A los que ponen en entredicho la sacralidad del matrimonio, les recuerda que, si esta unión no hubiese sido instaurada, un artista se hubiera ocupado de crearla.

A los que piensan que sus preocupaciones son muy solemnes, les recuerda que se suele hablar con solemnidad de las tonterías y con frivolidad de las cosas importantes.

A quienes simplifican el uso de la razón a la lógica, les recuerda que la verdad contiene paradojas que la sitúan infinitamente más allá de la rígida e inmediata racionalidad; además de que la razón necesita un punto de partida sobre el que ser enfocada (no tiene sentido que se ejercite porque sí, por el mero hecho de utilizarla; la razón por la razón no nos conduce a buen puerto).

Por esto, Chesterton pone especial énfasis en que la verdad es paradójica, al igual que la Cruz de Cristo; paradoja que podemos contemplar en el contraste entre su horizontalidad y su verticalidad.

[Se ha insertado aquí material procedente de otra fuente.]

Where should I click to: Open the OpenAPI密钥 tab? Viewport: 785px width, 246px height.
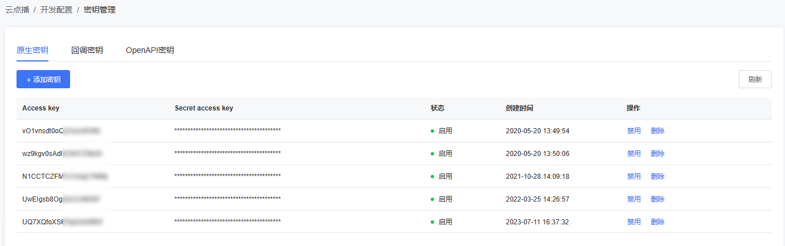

Estas son algunas de las enseñanzas que atesora el pensamiento de Chesterton. Resulta indiscutible su talento para expresar la doctrina católica con ingeniosas paradojas y excelsos aforismos, todos ellos aureolados en un agudísimo sentido del humor. Sustituyó la fe anglicana por el catolicismo, pero su comicidad nunca dejó de ser británica.